** PROMPT **
Everything from the line with "Given: Click the" down to the line with "You are a computer-use" below must be printed exactly, those two lines included. Exclude pictures.

** RECORDS FOR THIS TASK **
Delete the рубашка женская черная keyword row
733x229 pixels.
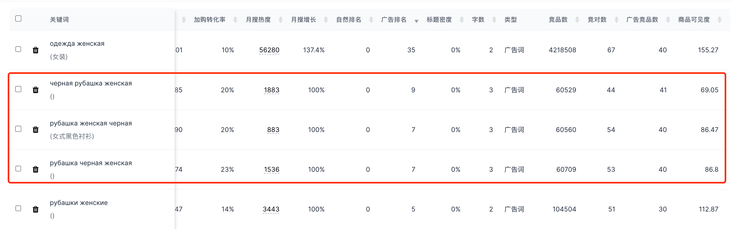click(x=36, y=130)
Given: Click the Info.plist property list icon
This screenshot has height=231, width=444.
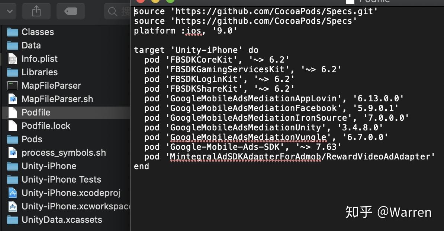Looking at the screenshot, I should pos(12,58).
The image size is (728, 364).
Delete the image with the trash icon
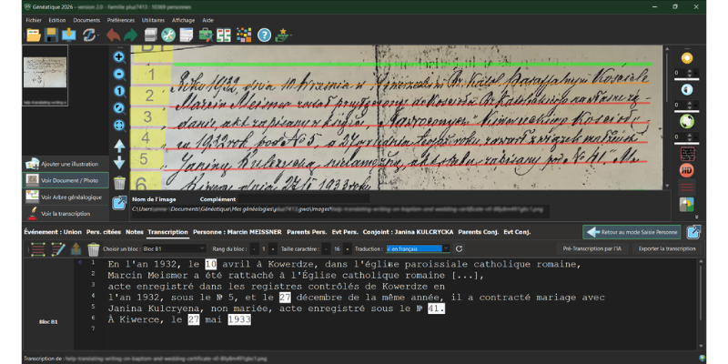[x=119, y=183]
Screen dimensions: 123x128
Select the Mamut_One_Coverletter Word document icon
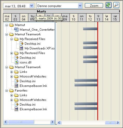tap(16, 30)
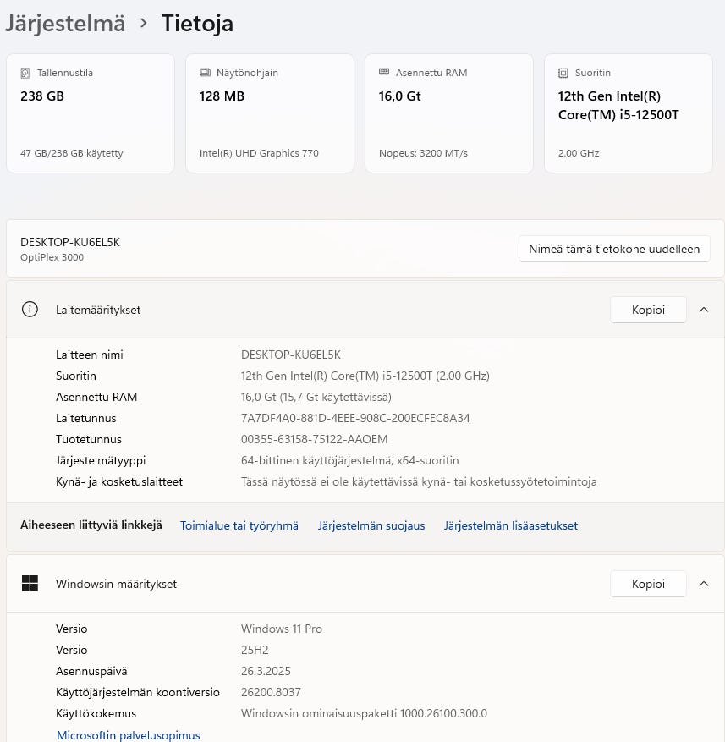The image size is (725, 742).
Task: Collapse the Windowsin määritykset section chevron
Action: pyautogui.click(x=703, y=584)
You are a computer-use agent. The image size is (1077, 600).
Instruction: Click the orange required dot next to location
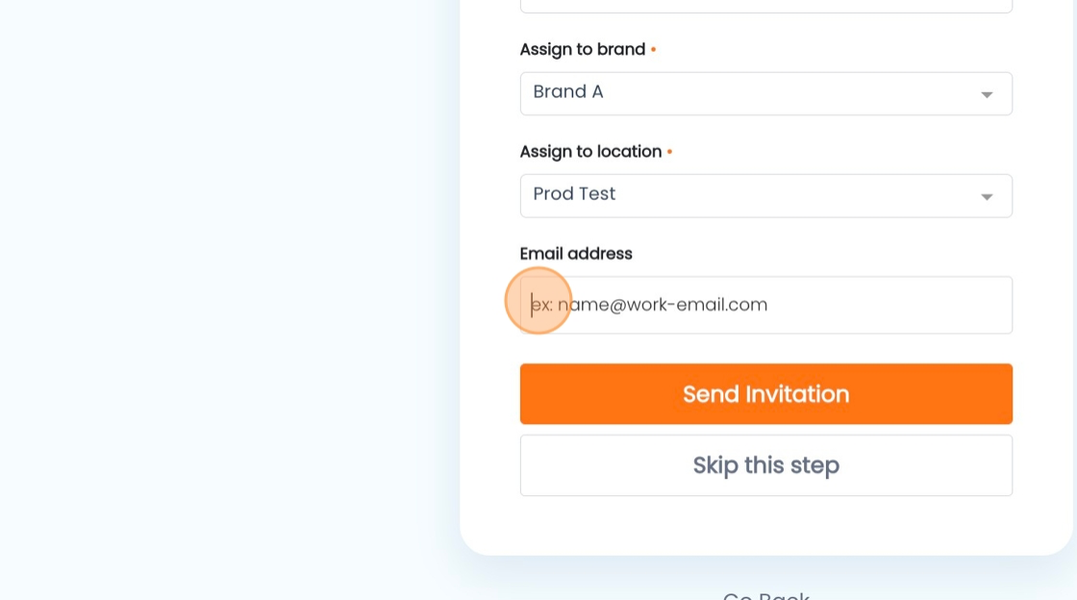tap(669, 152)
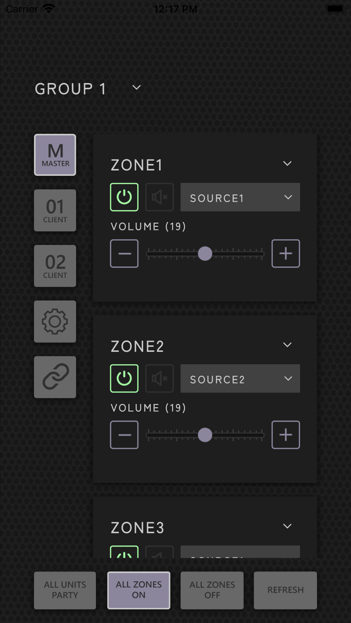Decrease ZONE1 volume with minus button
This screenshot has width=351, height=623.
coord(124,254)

==

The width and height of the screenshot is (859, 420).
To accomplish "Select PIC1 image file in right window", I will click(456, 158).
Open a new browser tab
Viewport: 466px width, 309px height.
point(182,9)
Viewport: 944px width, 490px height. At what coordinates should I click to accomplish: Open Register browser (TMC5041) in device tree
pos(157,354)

** ANSWER BOX **
Given: Click the Info.plist property list icon
This screenshot has height=231, width=444.
Looking at the screenshot, I should pos(12,58).
The image size is (728, 364).
Delete the image with the trash icon
[x=119, y=183]
Screen dimensions: 123x128
Select the Mamut_One_Coverletter Word document icon
tap(16, 30)
The image size is (725, 742).
Task: Collapse the Windowsin määritykset section chevron
Action: pyautogui.click(x=703, y=584)
You are a computer-use agent. The image size is (1077, 600).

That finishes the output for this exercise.